*** Excerpt to read ***
I like where this is going: wilderness reclaiming the urban ruins, nature recovering from the mass-destruction the Industrial Age has caused to it, but nature tainted by the legacy of civilization - nuclear powerplant meltdowns (what would happen if the human operators of a nuke plant die and no replacements arrive?), toxic waste with long half-lives, vast tracts of urban ruins slowly re-colonized by nature. A very large (and welcome) divergance from the archetypical "the world got nuked and it's a Wild-West style desert" paradigm of many post-apocalyptic books/films/computer games.
A point which you should consider is how much remaining useful products (light industrial machinery, weapons, ammo, medicine, vehicles, fuel and so on) would still be around 300 years after the Apocalypse. A mostly-biological Apocalypse would mean that most booty won't be damaged by the war, so most losses wouldbe due to natural erosion - this rate of erosion is an interesting point for our science experts to chew at
) - but won't this small population have access to ALOT of loot to scavange, especially easily-operated things such as small arms and body armor?
*** End of Excerpt to read ***
*** Listed entries ***
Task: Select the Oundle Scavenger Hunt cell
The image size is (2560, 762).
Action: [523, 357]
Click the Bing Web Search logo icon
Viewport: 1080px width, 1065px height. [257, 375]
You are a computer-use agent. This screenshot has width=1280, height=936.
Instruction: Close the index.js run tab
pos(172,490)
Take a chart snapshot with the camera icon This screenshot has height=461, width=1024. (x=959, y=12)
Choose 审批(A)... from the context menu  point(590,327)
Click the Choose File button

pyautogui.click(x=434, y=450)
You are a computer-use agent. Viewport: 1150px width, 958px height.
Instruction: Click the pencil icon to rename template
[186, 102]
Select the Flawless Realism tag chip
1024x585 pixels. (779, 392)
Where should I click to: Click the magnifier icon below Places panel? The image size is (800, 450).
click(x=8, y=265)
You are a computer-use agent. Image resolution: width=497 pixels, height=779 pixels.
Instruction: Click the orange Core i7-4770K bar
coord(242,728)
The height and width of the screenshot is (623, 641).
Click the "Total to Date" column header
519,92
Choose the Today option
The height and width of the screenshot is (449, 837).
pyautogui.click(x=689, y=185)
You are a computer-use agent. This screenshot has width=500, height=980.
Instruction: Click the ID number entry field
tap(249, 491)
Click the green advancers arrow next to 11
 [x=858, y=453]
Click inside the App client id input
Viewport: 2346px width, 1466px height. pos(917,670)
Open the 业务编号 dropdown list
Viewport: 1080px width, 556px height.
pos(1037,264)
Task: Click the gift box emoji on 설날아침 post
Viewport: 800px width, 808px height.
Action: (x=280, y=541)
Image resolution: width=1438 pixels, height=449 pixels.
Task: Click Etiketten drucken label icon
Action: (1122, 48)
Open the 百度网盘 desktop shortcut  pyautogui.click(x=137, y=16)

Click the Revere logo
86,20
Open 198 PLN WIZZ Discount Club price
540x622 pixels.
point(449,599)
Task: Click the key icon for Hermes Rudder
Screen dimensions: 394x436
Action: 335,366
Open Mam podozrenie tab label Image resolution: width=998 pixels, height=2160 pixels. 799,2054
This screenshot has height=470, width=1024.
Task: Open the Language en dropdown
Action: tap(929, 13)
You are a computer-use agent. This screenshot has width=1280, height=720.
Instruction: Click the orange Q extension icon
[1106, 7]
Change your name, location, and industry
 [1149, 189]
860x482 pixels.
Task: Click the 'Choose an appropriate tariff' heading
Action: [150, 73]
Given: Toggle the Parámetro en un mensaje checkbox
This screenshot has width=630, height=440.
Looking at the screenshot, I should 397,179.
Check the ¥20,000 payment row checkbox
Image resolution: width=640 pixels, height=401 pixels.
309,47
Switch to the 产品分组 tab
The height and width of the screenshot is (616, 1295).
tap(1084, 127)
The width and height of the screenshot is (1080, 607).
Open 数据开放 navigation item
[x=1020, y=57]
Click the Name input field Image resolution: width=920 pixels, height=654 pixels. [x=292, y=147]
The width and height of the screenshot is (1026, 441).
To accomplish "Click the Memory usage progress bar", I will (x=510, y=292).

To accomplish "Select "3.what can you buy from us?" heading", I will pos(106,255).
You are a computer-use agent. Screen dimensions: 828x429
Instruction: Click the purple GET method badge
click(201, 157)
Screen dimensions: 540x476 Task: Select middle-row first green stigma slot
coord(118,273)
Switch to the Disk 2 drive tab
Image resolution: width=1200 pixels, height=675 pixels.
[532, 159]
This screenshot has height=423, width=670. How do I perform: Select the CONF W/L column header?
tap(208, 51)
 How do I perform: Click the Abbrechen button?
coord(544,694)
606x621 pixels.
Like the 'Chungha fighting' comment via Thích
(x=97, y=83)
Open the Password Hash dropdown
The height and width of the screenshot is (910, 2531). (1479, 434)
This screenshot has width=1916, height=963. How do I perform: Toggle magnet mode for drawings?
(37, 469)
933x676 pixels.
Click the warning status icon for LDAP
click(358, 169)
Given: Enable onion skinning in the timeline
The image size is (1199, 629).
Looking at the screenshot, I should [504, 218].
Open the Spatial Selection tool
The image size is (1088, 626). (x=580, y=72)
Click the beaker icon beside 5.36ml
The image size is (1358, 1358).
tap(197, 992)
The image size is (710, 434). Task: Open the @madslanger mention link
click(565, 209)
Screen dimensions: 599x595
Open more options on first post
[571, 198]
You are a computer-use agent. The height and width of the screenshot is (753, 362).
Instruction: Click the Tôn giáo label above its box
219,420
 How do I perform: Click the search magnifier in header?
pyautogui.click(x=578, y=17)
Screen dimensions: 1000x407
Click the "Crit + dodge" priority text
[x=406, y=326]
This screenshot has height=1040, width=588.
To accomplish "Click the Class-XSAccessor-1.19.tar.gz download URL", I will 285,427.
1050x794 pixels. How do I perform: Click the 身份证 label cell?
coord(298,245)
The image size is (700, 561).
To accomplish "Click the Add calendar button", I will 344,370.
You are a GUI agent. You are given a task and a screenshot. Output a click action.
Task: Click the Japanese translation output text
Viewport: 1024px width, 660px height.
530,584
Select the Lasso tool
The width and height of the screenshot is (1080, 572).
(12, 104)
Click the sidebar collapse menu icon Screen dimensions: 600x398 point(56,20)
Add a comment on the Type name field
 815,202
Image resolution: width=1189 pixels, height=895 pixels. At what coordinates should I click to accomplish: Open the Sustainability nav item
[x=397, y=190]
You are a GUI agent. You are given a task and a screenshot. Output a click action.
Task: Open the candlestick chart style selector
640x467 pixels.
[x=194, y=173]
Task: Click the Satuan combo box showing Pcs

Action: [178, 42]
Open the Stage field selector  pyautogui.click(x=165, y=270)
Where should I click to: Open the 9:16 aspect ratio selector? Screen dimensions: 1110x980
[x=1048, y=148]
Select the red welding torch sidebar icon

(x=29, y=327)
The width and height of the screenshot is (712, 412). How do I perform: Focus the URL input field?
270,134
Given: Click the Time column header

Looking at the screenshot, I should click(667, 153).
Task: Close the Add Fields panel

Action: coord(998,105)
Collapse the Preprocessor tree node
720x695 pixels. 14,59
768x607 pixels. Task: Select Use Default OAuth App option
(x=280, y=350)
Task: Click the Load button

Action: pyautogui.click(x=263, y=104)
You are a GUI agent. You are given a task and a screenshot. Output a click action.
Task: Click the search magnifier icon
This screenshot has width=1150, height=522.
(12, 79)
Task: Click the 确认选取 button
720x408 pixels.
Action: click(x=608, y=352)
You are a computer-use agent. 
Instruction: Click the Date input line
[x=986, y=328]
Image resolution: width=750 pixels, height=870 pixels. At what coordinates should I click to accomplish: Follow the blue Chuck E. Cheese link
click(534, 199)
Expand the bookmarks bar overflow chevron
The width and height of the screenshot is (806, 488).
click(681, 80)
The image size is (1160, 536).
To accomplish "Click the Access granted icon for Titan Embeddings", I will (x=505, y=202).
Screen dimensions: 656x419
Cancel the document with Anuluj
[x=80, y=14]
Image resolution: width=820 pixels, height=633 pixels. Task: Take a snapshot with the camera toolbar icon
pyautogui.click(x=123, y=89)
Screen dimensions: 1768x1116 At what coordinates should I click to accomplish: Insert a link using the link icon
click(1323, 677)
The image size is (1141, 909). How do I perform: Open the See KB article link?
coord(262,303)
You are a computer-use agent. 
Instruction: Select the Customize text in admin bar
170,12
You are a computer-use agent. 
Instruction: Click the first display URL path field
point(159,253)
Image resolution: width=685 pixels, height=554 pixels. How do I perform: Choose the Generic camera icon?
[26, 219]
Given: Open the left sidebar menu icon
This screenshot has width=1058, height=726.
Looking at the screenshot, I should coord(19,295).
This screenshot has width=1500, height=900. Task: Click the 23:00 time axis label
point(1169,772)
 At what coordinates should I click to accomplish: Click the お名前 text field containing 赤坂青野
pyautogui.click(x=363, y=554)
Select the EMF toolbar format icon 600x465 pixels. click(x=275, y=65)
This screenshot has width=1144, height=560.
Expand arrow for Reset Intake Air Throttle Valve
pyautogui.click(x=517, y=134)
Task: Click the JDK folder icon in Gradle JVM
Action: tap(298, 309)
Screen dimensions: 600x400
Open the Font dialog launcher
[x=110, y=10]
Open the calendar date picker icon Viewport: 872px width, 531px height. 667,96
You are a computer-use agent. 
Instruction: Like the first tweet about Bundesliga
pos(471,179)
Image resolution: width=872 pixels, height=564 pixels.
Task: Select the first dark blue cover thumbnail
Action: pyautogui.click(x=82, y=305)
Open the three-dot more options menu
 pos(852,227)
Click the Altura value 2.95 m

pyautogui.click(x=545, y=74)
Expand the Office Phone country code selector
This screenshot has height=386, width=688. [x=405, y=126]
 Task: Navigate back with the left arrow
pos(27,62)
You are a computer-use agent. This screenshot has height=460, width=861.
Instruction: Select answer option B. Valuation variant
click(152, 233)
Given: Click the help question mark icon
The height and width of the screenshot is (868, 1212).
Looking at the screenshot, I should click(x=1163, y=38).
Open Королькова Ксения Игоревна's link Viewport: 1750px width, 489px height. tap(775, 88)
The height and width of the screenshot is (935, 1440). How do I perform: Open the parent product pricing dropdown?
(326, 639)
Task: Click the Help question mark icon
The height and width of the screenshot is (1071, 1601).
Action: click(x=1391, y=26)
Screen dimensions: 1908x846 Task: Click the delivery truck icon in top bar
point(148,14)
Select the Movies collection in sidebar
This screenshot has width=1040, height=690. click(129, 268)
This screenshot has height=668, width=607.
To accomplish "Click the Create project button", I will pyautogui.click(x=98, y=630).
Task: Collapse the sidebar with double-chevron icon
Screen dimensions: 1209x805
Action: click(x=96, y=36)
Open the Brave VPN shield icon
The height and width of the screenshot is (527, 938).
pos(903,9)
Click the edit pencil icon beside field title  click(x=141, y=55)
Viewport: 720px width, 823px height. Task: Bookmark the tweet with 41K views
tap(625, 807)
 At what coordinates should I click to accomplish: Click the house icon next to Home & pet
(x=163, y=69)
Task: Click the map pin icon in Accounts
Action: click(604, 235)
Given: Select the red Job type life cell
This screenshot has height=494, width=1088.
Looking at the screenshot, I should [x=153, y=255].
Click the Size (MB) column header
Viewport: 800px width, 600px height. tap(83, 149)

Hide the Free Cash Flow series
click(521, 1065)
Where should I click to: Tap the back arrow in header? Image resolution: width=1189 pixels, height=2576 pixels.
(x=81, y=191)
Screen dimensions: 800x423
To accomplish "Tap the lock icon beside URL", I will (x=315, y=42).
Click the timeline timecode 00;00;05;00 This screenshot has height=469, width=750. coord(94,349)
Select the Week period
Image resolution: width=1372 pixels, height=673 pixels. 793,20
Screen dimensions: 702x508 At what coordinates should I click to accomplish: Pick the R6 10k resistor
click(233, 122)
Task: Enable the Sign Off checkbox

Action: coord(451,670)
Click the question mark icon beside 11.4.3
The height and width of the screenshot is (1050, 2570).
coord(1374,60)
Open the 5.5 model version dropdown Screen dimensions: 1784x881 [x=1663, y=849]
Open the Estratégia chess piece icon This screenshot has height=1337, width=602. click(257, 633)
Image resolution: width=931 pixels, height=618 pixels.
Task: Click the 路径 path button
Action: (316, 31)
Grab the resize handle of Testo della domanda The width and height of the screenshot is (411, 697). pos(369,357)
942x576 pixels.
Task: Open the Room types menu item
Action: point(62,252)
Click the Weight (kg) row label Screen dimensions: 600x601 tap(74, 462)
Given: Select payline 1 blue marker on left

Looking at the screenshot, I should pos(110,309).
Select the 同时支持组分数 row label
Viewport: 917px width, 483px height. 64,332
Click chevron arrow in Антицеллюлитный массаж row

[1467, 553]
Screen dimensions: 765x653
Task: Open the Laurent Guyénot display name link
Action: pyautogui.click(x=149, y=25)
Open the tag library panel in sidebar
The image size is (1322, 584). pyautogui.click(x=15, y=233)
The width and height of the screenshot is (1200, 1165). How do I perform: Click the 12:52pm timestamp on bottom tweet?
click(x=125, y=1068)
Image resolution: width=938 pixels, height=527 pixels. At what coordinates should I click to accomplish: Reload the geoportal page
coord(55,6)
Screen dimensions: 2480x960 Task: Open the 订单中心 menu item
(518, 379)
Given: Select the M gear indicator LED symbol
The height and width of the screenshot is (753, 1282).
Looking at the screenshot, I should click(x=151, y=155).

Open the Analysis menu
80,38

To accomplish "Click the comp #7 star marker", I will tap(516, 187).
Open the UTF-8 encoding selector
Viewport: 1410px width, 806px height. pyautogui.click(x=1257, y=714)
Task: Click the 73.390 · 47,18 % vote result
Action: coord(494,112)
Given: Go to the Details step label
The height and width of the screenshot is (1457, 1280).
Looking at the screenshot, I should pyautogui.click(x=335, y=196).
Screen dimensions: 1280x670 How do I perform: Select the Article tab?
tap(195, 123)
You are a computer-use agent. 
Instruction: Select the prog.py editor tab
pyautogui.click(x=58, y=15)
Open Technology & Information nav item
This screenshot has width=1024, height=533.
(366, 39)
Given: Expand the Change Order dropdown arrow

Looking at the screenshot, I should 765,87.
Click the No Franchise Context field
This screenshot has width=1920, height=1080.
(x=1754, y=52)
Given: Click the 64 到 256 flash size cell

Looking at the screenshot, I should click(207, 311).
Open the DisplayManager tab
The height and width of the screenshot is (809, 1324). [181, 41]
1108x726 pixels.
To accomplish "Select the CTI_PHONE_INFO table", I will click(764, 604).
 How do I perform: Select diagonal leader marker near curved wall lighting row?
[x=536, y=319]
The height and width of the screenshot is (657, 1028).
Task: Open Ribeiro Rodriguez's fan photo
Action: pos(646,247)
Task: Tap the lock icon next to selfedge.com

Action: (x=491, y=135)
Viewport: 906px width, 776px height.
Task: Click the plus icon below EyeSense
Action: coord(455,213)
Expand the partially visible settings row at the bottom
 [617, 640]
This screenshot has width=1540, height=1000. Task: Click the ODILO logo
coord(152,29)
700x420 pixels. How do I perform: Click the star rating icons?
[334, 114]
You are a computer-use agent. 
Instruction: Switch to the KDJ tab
*** End of Listed entries ***
_Problems to solve_:
(A) Answer these questions from the text on the post-apocalyptic setting:
(i) What "archetypical" paradigm does the writer say the idea diverges from?
(ii) How many years after the Apocalypse are the remaining useful products considered?
(iii) In a mostly-biological Apocalypse, what would most losses be due to?
(B) Please write what follows the last sentence of the text on the post-apocalyptic setting.
The records come from a separate source.

_Answers to the exercises_:
(A)
(i) "the world got nuked and it's a Wild-West style desert"
(ii) 300 years
(iii) Natural erosion

(B)
Also, for an 2070-Apocalypse setting, you might be able to use some of the space-colonists (from a self-sustaining colony, robably on Mars) as either the PCs (trying to find unreplicatable spare parts for whatever broken McGuffin in the colony, for example), as a plot tool (a shuttle has crashed near the PCs village and the survivors hire/convince/force them to help them reach a spaceport/extraction-point/etc, or as the main antagonists (either conducting experiments on Earth survivors to see how their biology has reacted to the effects of the bioweapon and yet survived, or even trying to use their relic-technology to enslave Earth survivors to use as slaves to rebuild civilization with the Colonists as the rulers).
And, for a hard-science approach to "Zombies", you couls have a genetically-modified strain of Rabies (sp?) infecting human survivors in more recent times (perhaps a tribe unknowingly entering a bioweapon lab?); they won't be dead, but other zombie-like behaviours could easily be manufactured (BRAAAAAIIIIIINNS!
).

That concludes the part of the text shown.